Records from a collection
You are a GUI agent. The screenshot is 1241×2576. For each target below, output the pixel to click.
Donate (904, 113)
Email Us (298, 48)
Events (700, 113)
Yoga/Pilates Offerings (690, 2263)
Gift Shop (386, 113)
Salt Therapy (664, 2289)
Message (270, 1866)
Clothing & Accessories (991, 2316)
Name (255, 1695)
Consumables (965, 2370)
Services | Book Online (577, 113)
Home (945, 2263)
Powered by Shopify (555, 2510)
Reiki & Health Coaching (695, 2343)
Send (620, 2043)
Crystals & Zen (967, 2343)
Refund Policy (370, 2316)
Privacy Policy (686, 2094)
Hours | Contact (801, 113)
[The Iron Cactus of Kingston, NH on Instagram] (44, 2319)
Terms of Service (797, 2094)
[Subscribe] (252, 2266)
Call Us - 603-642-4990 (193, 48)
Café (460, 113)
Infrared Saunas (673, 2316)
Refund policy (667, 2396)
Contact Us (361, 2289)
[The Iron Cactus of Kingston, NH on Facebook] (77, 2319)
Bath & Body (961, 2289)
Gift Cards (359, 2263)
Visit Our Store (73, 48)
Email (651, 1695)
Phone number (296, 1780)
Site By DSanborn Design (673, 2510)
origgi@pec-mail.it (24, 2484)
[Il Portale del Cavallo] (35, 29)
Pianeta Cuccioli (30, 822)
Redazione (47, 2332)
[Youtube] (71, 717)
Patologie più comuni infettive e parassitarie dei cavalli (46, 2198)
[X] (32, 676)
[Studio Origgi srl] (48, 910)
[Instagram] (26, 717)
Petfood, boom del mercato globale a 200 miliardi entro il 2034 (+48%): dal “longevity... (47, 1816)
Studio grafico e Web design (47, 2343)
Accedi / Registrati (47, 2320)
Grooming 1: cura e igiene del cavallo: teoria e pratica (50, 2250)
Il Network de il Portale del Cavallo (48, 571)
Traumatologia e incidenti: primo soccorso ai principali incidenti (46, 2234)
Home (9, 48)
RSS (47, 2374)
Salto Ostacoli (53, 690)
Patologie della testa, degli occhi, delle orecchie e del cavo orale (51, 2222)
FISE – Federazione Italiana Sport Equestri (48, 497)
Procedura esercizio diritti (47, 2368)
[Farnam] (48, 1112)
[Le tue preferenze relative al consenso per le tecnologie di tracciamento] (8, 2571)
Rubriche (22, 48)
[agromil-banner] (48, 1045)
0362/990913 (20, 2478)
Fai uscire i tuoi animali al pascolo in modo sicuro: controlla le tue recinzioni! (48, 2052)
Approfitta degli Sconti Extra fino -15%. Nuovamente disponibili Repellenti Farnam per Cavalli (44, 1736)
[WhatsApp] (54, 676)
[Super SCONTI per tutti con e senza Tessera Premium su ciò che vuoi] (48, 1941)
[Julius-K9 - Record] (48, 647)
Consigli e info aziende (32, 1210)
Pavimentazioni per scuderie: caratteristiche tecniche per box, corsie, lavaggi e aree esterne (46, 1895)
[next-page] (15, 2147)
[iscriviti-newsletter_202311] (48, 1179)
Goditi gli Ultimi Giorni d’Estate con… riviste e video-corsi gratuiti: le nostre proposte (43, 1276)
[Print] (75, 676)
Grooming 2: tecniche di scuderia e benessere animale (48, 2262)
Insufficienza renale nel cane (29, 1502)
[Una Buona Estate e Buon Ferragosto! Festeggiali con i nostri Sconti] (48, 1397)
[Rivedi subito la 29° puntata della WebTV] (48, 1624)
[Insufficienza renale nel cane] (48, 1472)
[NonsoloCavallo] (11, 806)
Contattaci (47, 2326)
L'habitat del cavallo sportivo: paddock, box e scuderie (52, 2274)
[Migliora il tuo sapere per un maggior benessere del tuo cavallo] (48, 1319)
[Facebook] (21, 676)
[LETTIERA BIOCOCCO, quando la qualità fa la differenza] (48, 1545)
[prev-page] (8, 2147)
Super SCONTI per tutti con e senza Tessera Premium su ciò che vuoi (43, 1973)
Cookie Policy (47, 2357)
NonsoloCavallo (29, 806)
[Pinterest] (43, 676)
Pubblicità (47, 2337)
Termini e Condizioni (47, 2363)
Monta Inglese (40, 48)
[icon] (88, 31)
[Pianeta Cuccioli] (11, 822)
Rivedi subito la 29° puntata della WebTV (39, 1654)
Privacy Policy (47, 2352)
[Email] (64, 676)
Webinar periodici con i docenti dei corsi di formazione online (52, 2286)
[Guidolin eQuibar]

* **Assignment**
Give back the data above exactly, so that every line matches.

* **Completed task**
You are a GUI agent. The screenshot is 1241×2576. For each target below, output the pixel to click.
Donate (904, 113)
Email Us (298, 48)
Events (700, 113)
Yoga/Pilates Offerings (690, 2263)
Gift Shop (386, 113)
Salt Therapy (664, 2289)
Message (270, 1866)
Clothing & Accessories (991, 2316)
Name (255, 1695)
Consumables (965, 2370)
Services | Book Online (577, 113)
Home (945, 2263)
Powered by Shopify (555, 2510)
Reiki & Health Coaching (695, 2343)
Send (620, 2043)
Crystals & Zen (967, 2343)
Refund Policy (370, 2316)
Privacy Policy (686, 2094)
Hours | Contact (801, 113)
[The Iron Cactus of Kingston, NH on Instagram] (44, 2319)
Terms of Service (797, 2094)
[Subscribe] (252, 2266)
Call Us - 603-642-4990 (193, 48)
Café (460, 113)
Infrared Saunas (673, 2316)
Refund policy (667, 2396)
Contact Us (361, 2289)
[The Iron Cactus of Kingston, NH on Facebook] (77, 2319)
Bath & Body (961, 2289)
Gift Cards (359, 2263)
Visit Our Store (73, 48)
Email (651, 1695)
Phone number (296, 1780)
Site By DSanborn Design (673, 2510)
origgi@pec-mail.it (24, 2484)
[Il Portale del Cavallo] (35, 29)
Pianeta Cuccioli (30, 822)
Redazione (47, 2332)
[Youtube] (71, 717)
Patologie più comuni infettive e parassitarie dei cavalli (46, 2198)
[X] (32, 676)
[Studio Origgi srl] (48, 910)
[Instagram] (26, 717)
Petfood, boom del mercato globale a 200 miliardi entro il 2034 (+48%): dal “longevity... (47, 1816)
Studio grafico e Web design (47, 2343)
Accedi / Registrati (47, 2320)
Grooming 1: cura e igiene del cavallo: teoria e pratica (50, 2250)
Il Network de il Portale del Cavallo (48, 571)
Traumatologia e incidenti: primo soccorso ai principali incidenti (46, 2234)
Home (9, 48)
RSS (47, 2374)
Salto Ostacoli (53, 690)
Patologie della testa, degli occhi, delle orecchie e del cavo orale (51, 2222)
FISE – Federazione Italiana Sport Equestri (48, 497)
Procedura esercizio diritti (47, 2368)
[Farnam] (48, 1112)
[Le tue preferenze relative al consenso per le tecnologie di tracciamento] (8, 2571)
Rubriche (22, 48)
[agromil-banner] (48, 1045)
0362/990913 (20, 2478)
Fai uscire i tuoi animali al pascolo in modo sicuro: controlla le tue recinzioni! (48, 2052)
Approfitta degli Sconti Extra fino -15%. Nuovamente disponibili Repellenti Farnam per Cavalli (44, 1736)
[WhatsApp] (54, 676)
[Super SCONTI per tutti con e senza Tessera Premium su ciò che vuoi] (48, 1941)
[Julius-K9 - Record] (48, 647)
Consigli e info aziende (32, 1210)
Pavimentazioni per scuderie: caratteristiche tecniche per box, corsie, lavaggi e aree esterne (46, 1895)
[next-page] (15, 2147)
[iscriviti-newsletter_202311] (48, 1179)
Goditi gli Ultimi Giorni d’Estate con… riviste e video-corsi gratuiti: le nostre proposte (43, 1276)
[Print] (75, 676)
Grooming 2: tecniche di scuderia e benessere animale (48, 2262)
Insufficienza renale nel cane (29, 1502)
[Una Buona Estate e Buon Ferragosto! Festeggiali con i nostri Sconti] (48, 1397)
[Rivedi subito la 29° puntata della WebTV] (48, 1624)
[Insufficienza renale nel cane] (48, 1472)
[NonsoloCavallo] (11, 806)
Contattaci (47, 2326)
L'habitat del cavallo sportivo: paddock, box e scuderie (52, 2274)
[Migliora il tuo sapere per un maggior benessere del tuo cavallo] (48, 1319)
[Facebook] (21, 676)
[LETTIERA BIOCOCCO, quando la qualità fa la differenza] (48, 1545)
[prev-page] (8, 2147)
Super SCONTI per tutti con e senza Tessera Premium su ciò che vuoi (43, 1973)
Cookie Policy (47, 2357)
NonsoloCavallo (29, 806)
[Pinterest] (43, 676)
Pubblicità (47, 2337)
Termini e Condizioni (47, 2363)
Monta Inglese (40, 48)
[icon] (88, 31)
[Pianeta Cuccioli] (11, 822)
Rivedi subito la 29° puntata della WebTV (39, 1654)
Privacy Policy (47, 2352)
[Email] (64, 676)
Webinar periodici con i docenti dei corsi di formazione online (52, 2286)
[Guidolin eQuibar]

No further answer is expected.